Work to be completed: Reproduce the lines below word for word. Begin at the line that contains "The width and" and stop after the final line, and leave the pictures out of your answer.

Exercise input:
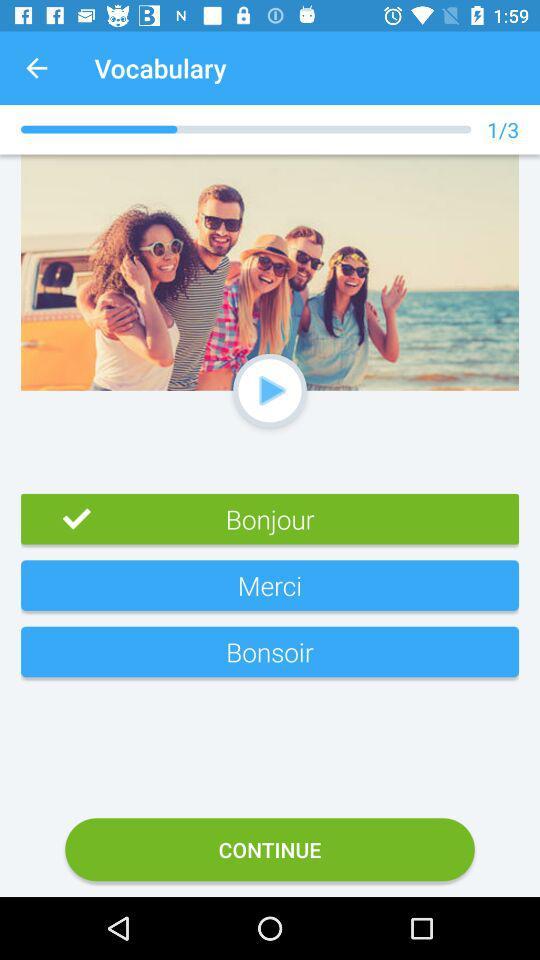 This screenshot has height=960, width=540. I want to click on the app to the left of vocabulary item, so click(36, 68).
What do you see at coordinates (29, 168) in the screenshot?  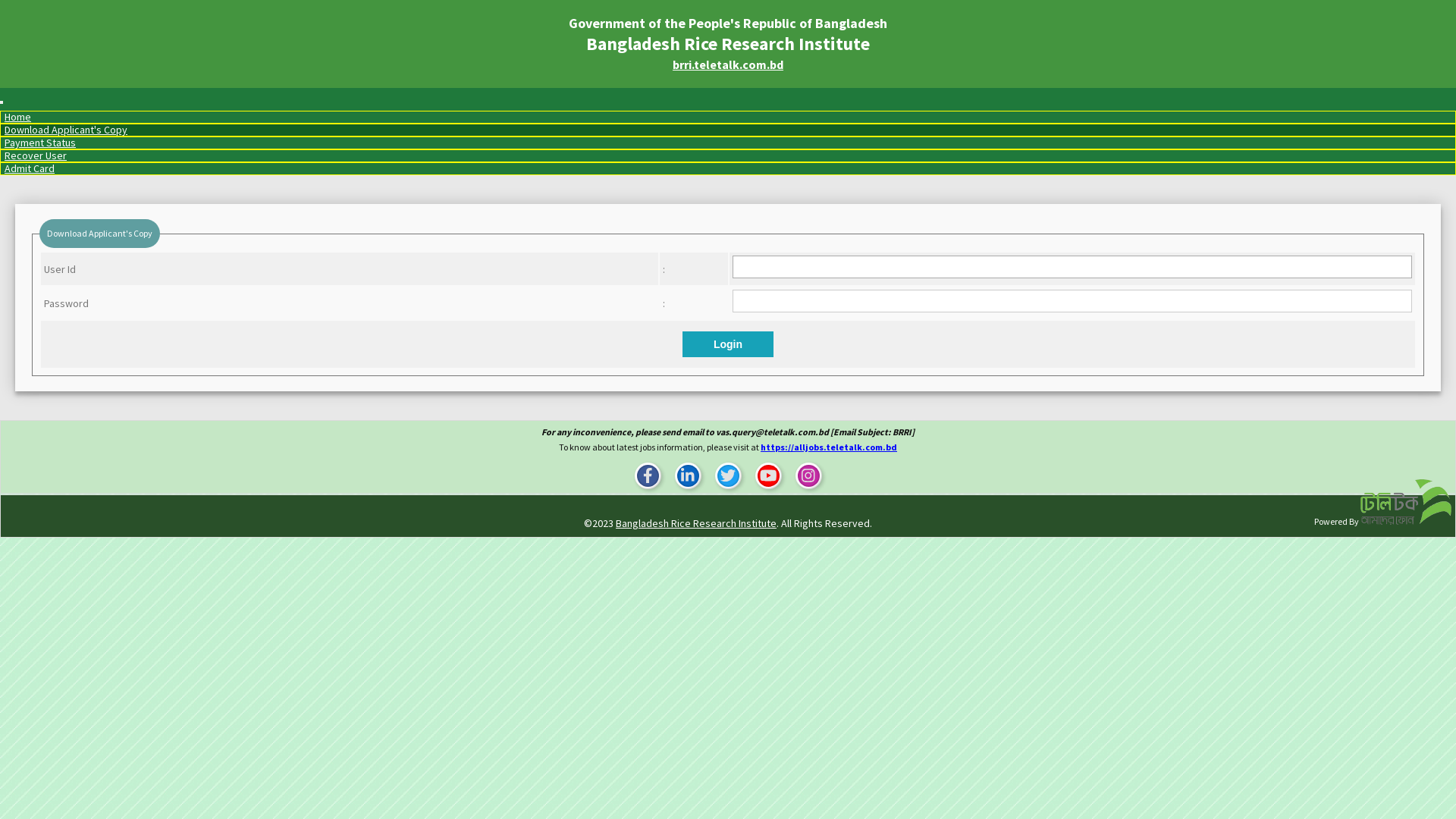 I see `'Admit Card'` at bounding box center [29, 168].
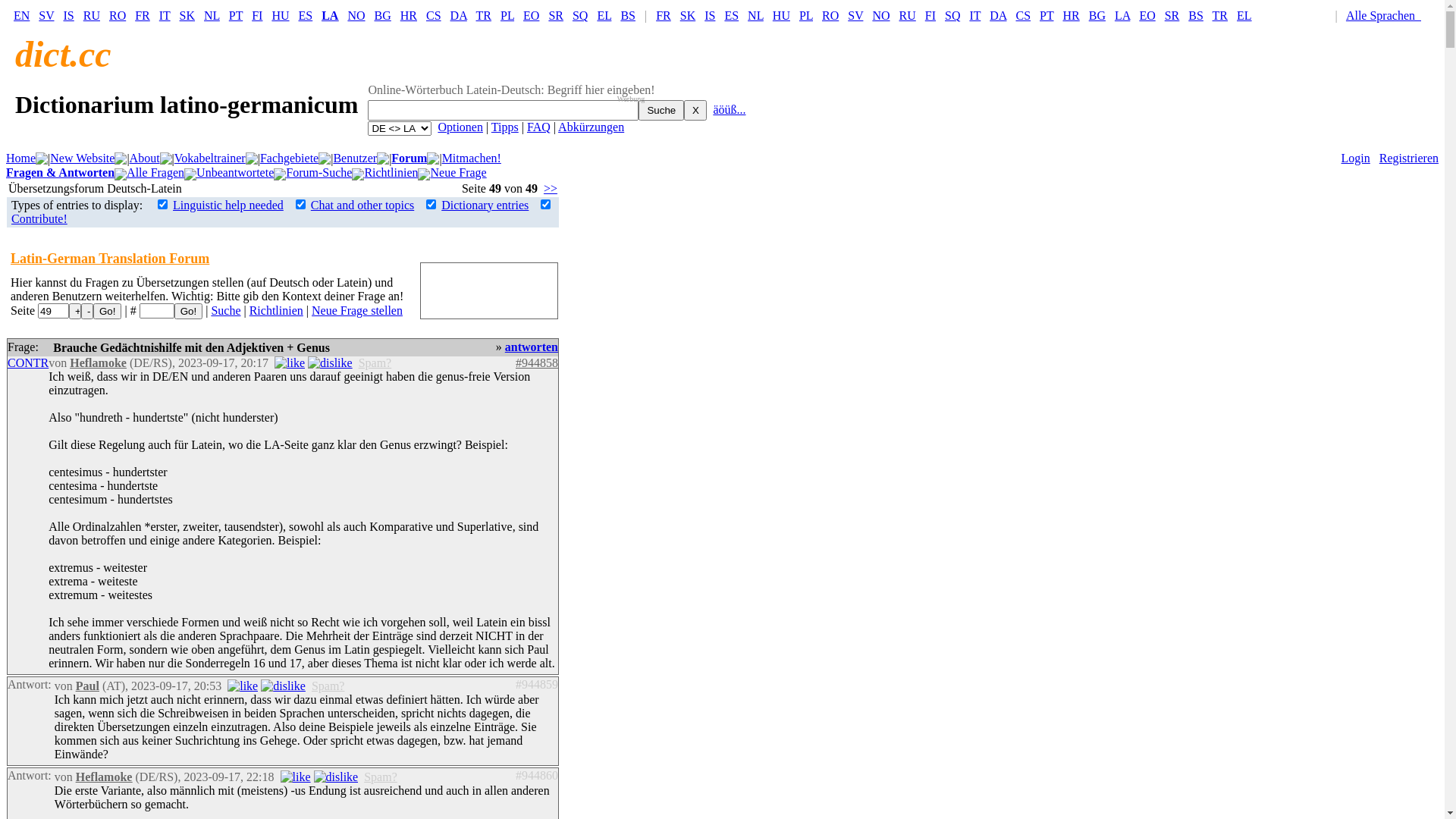  Describe the element at coordinates (603, 15) in the screenshot. I see `'EL'` at that location.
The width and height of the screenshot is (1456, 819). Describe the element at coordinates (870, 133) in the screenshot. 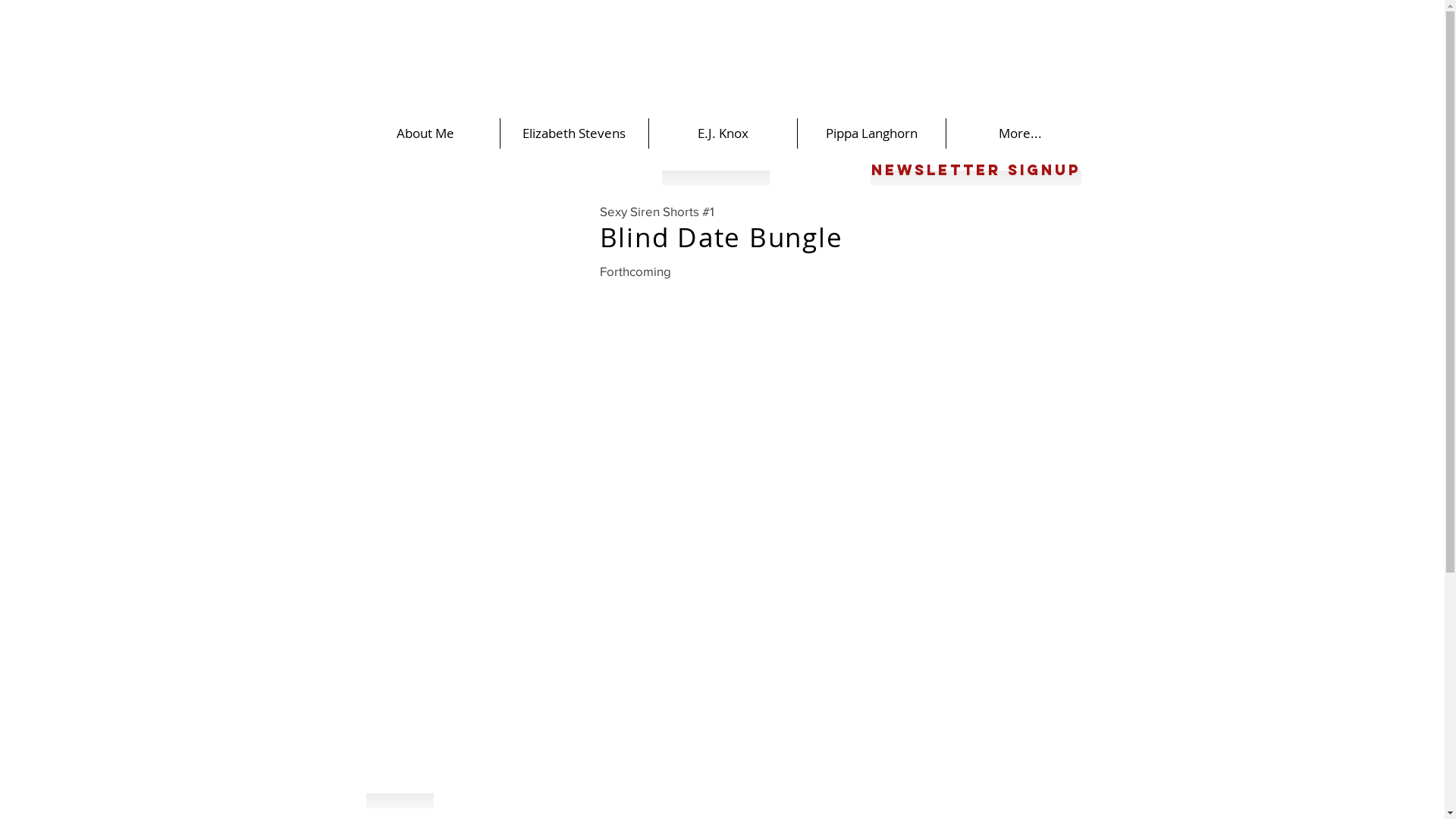

I see `'Pippa Langhorn'` at that location.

Exercise answer:
The width and height of the screenshot is (1456, 819). Describe the element at coordinates (870, 133) in the screenshot. 

I see `'Pippa Langhorn'` at that location.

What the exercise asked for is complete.